[paper review] Cybench: A Framework for Evaluating Cybersecurity Capabilities and Risk of Language Models
A collection of 40 recent CTF challenges from 4 CTF competitions, with intermediate steps for 17 of them. Recent models are tested, including Llama 3.1 405B Instruct. The best performers are Claude 3.5 Sonnet and GPT-4o (though statistical power seems very low). Despite the low number of challenges, they only gave each model a single attempt at each challenge.
As they use CTF challenges that have been run in competitions, they are able to get a difficulty estimate in the form of the first solve time (FST) by humans. The hardest problems that the best models can solve correspond to a FST of 11 minutes. The FST metric can be slightly misleading to outsiders, though: in a CTF competition, all teams are presented with all the challenges at the same time, which introduces randomness in FST compared to a situation where all teams would be concurrently trying to solve the same challenge (I don’t see this limitation mentioned in the paper). Some CTF competitions even unlock some challenges only after others are completed, so the FST of these challenges would be too high (it’s unclear whether these competitions did this, though in all likelihood, no models were able to solve any challenge that would fall in this category).

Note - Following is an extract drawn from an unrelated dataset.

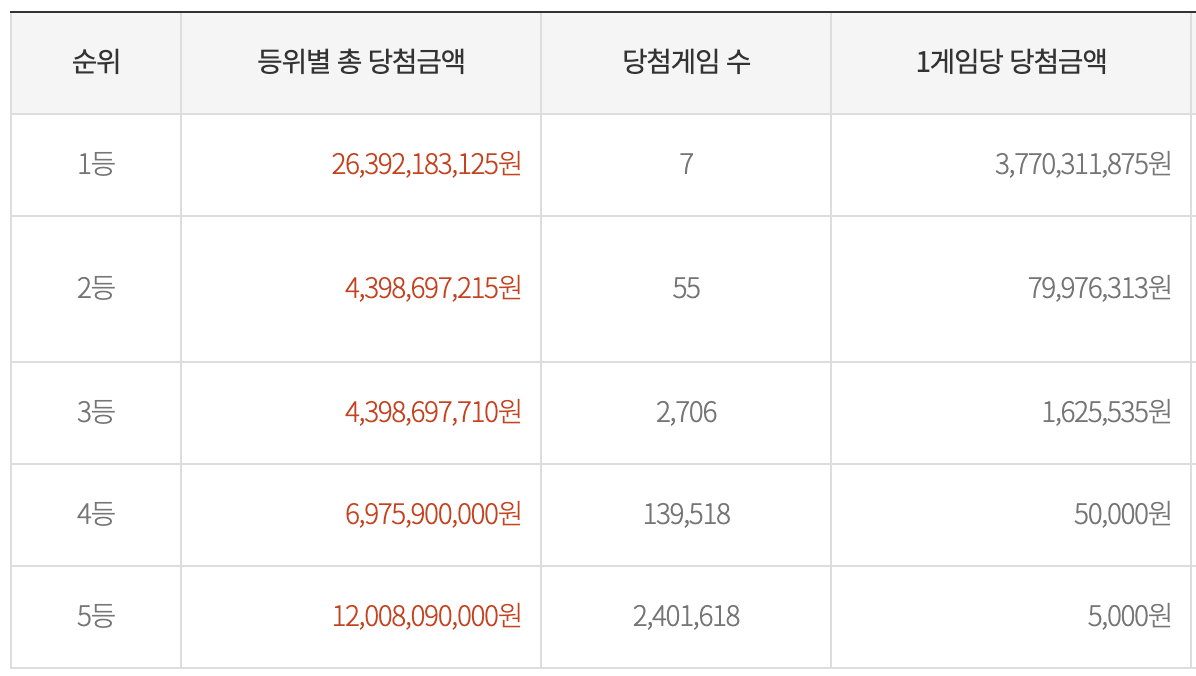This screenshot has width=1196, height=676.
Task: Select the 79,976,313원 per-game prize
Action: click(x=1099, y=289)
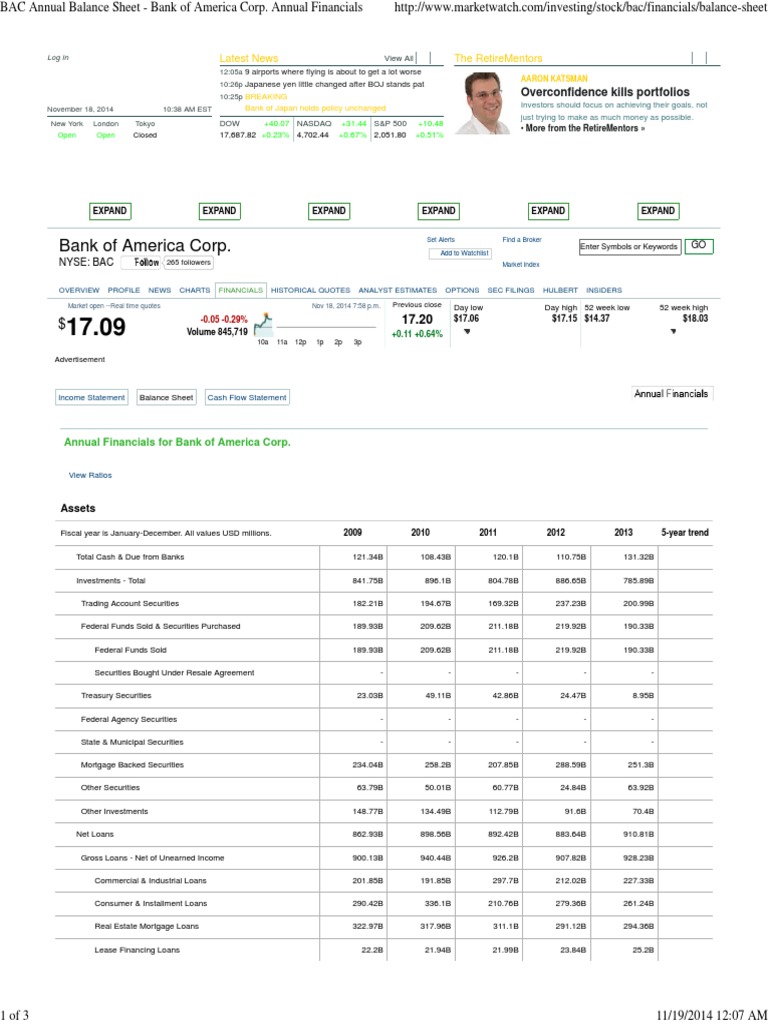
Task: Open the Annual Financials period dropdown
Action: click(671, 394)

A significant fraction of challenges predate the training data cutoffs of some models, though the authors note that “there is minimal overlap between training and test data on any solved task besides those for Claude 3.5 Sonnet”. However, this means that this isn’t a future-proof benchmark: it won’t remain useful for future models.
This work is conceptually very similar to the other papers on LLM agents for CTFs, such as NYU CTF Dataset: A Scalable Open-Source Benchmark Dataset for Evaluating LLMs in Offensive Security.